#### [ASSIGNMENT]
In this exercise, print only the lines from the line with "Task: Click the 63 3/4 hip measurement cell" to the last line of the data below, inclusive. Any pictures should be left out.

[Records from a data collection]
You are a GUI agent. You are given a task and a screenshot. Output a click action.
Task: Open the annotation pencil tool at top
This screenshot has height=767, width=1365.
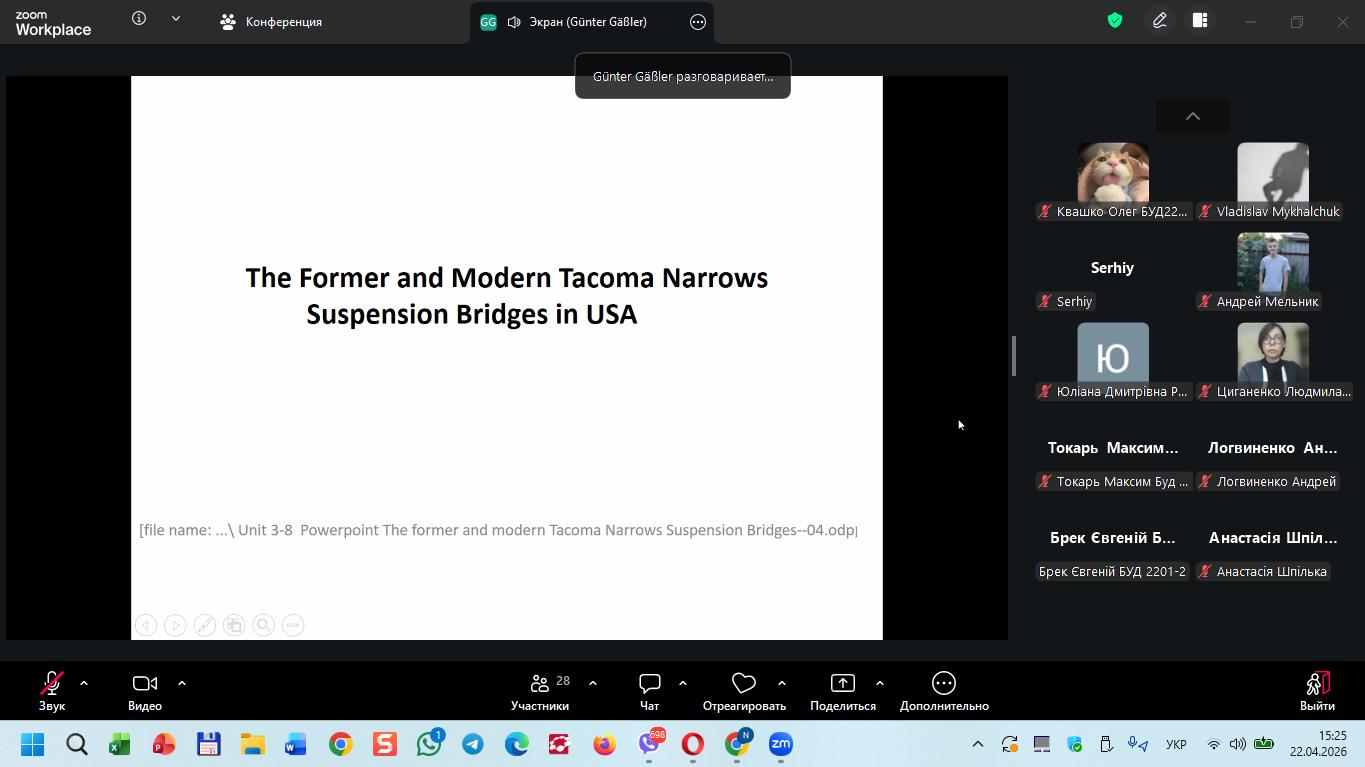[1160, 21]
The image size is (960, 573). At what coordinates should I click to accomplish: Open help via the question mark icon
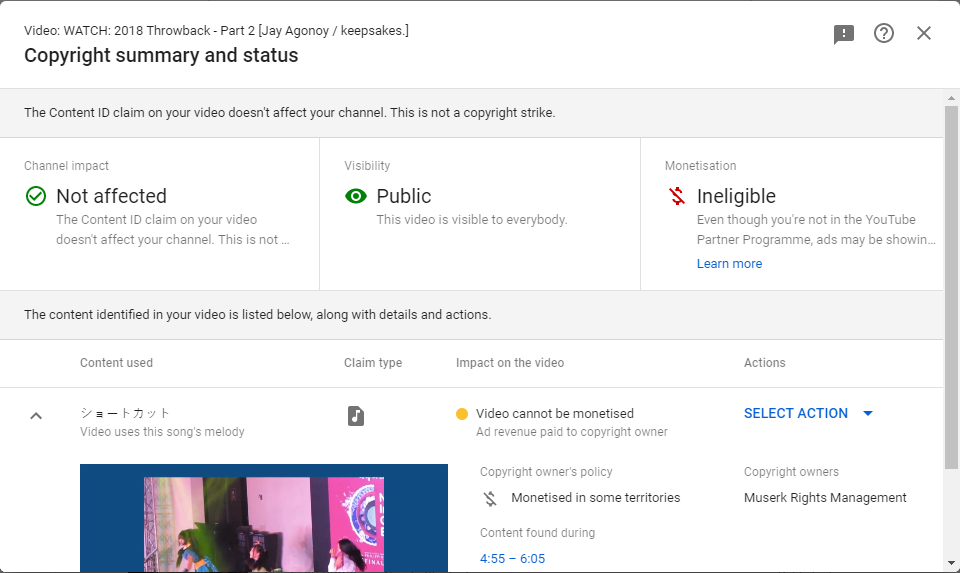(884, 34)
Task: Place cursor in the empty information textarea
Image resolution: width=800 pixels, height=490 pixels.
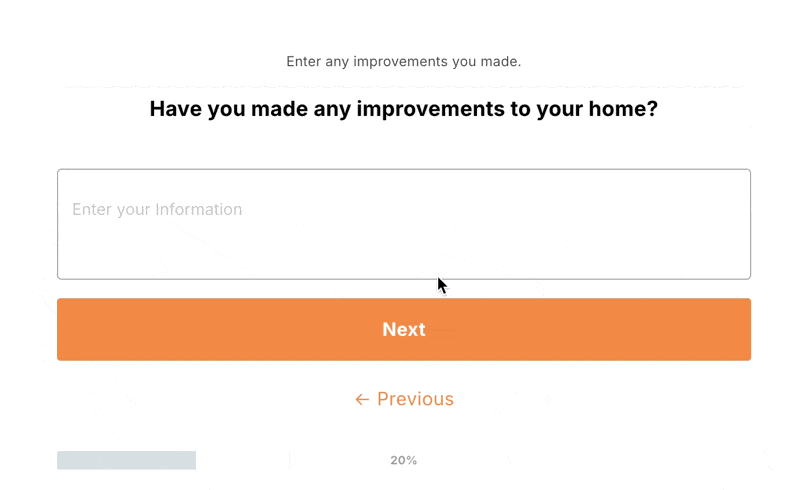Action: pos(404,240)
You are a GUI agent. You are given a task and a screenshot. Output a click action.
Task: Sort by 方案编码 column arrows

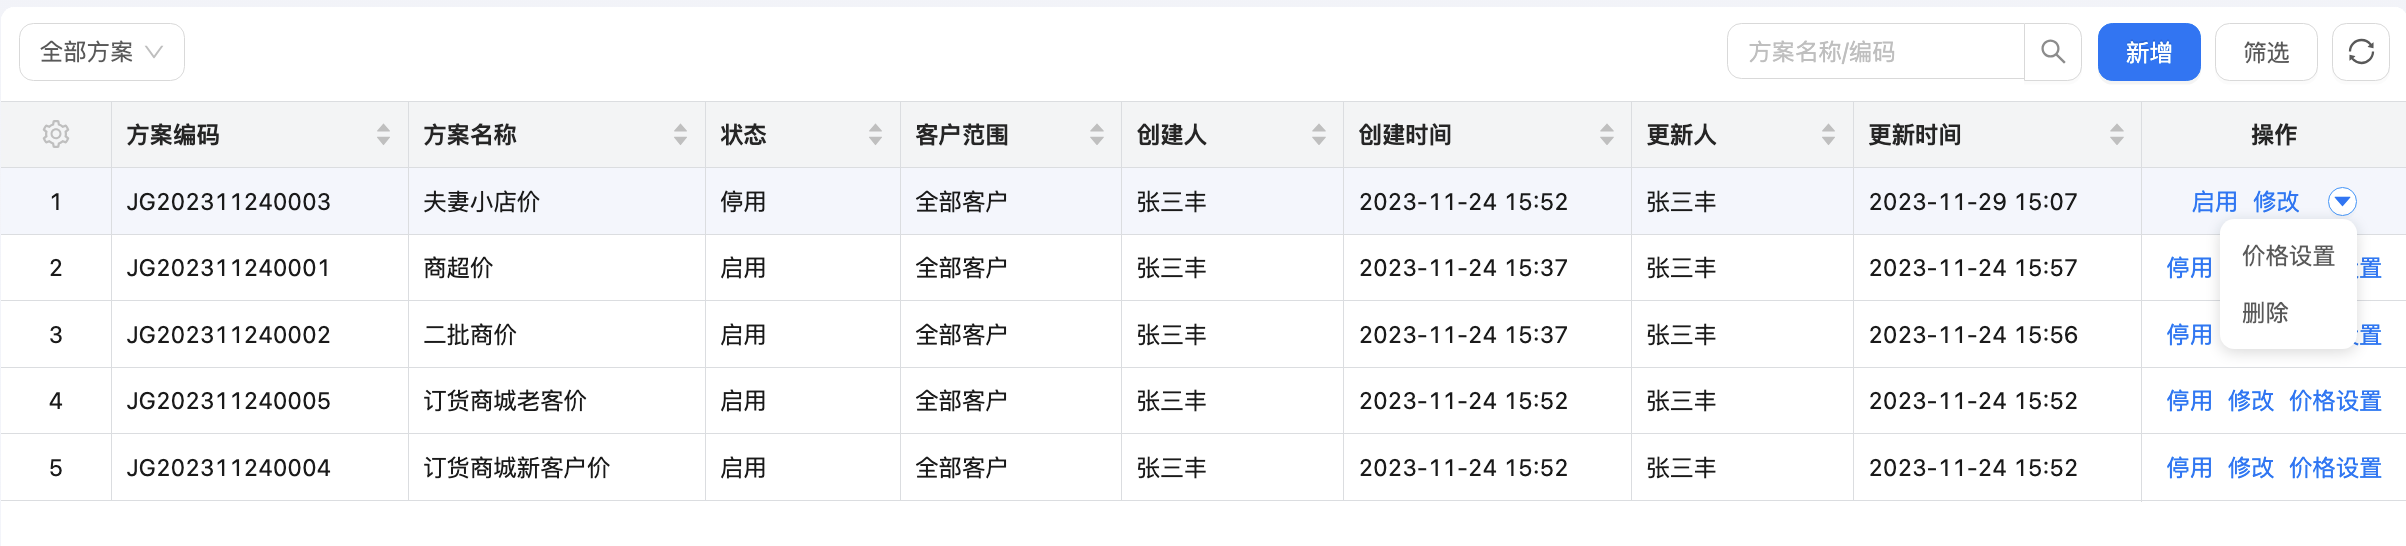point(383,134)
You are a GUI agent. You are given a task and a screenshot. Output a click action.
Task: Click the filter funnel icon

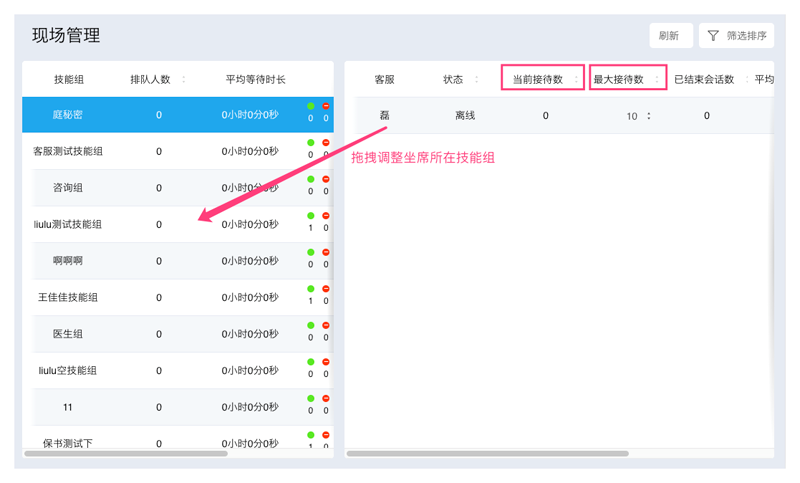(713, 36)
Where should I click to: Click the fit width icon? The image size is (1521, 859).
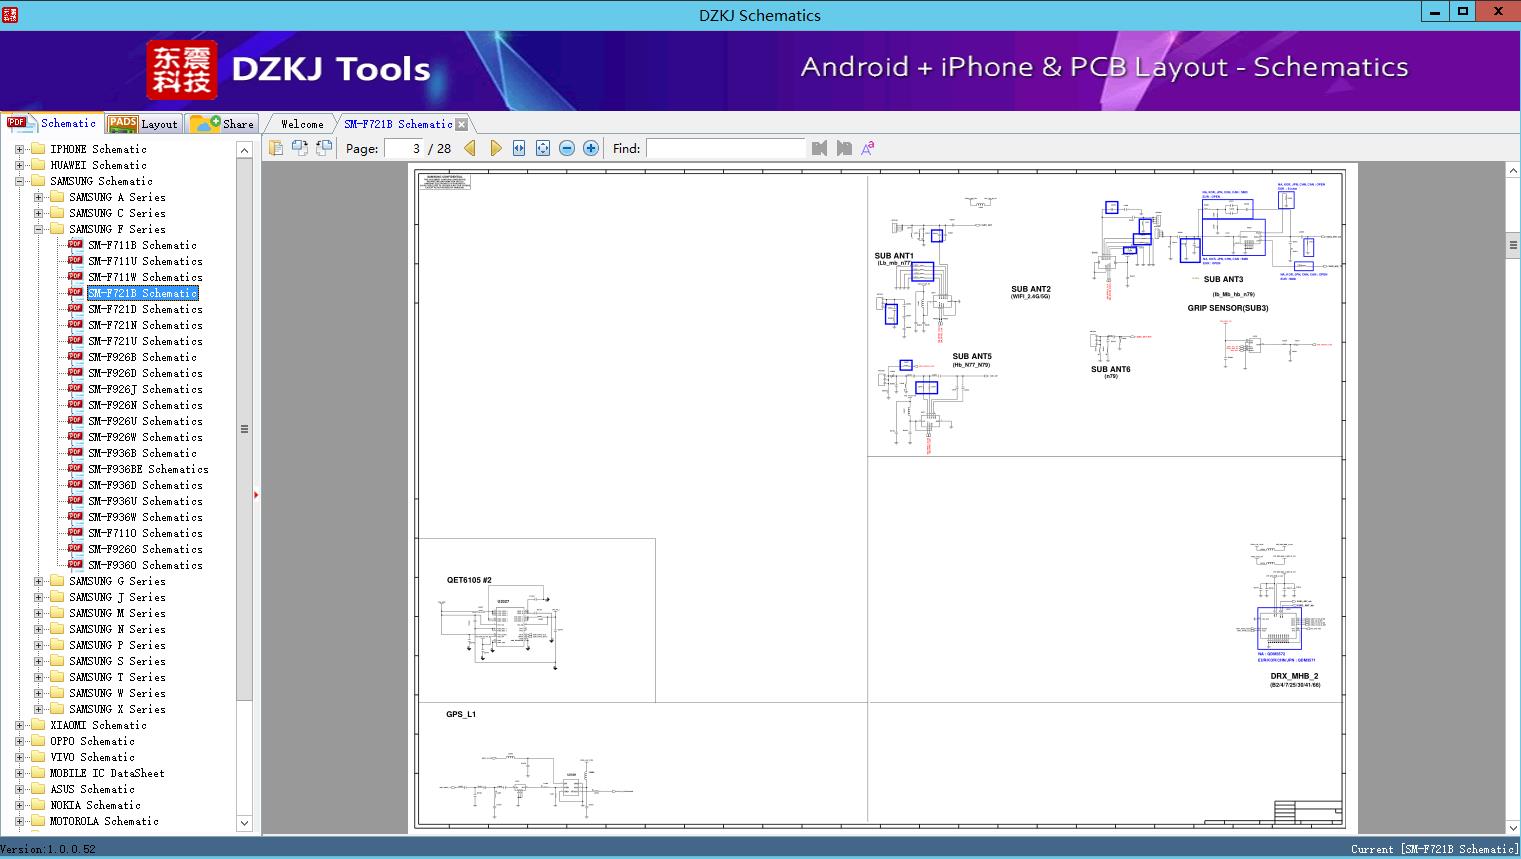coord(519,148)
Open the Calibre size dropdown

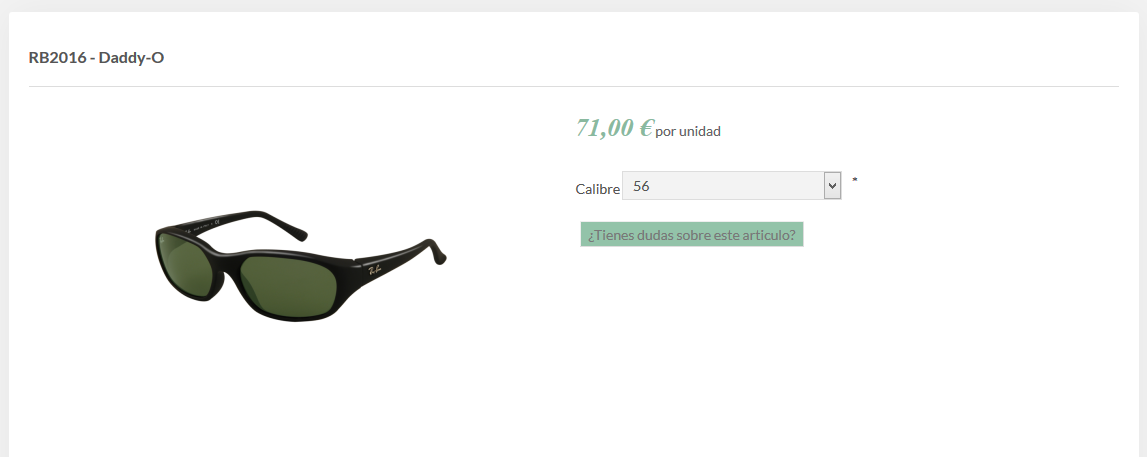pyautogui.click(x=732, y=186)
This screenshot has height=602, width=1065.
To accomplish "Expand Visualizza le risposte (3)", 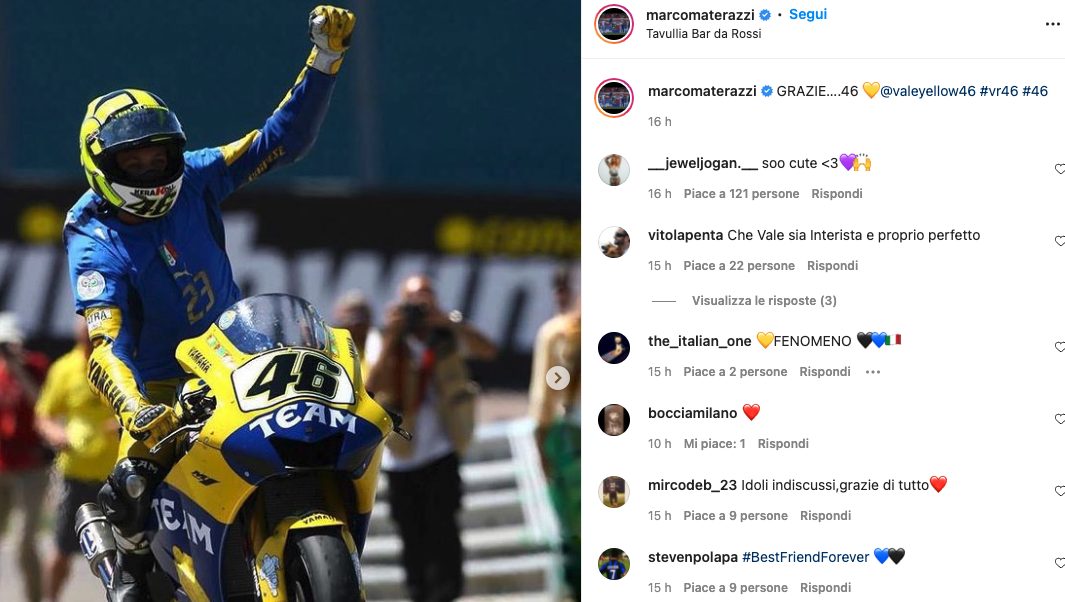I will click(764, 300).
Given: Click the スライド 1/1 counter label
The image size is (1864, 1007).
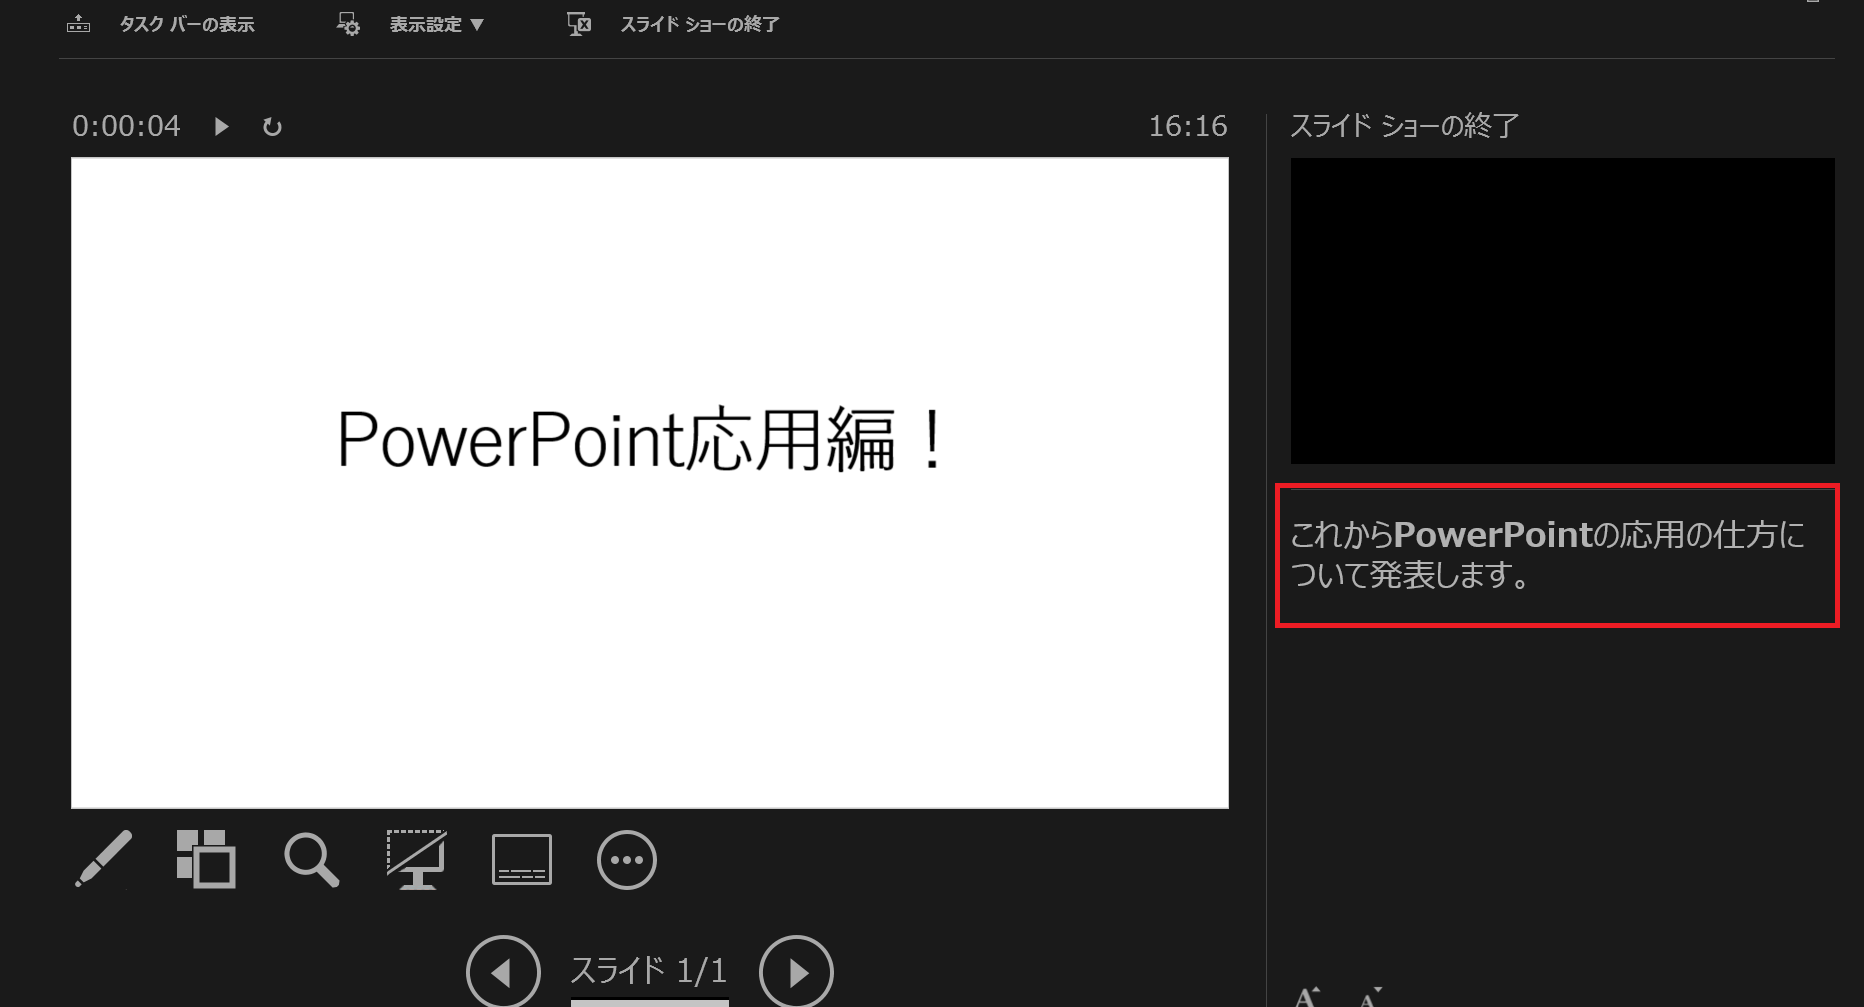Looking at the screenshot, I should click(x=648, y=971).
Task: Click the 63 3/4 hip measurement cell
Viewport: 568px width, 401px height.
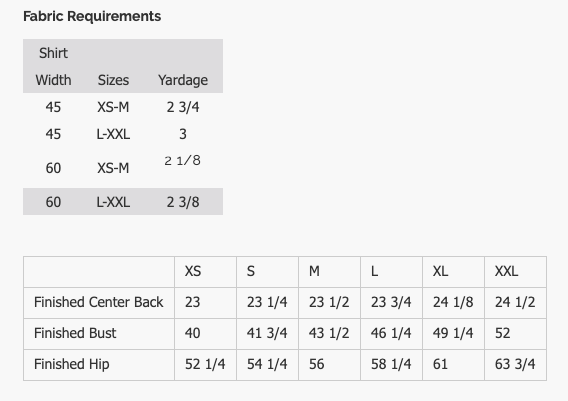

#### [WRITTEN ANSWER]
Task: Click the 63 3/4 hip measurement cell
Viewport: 568px width, 401px height.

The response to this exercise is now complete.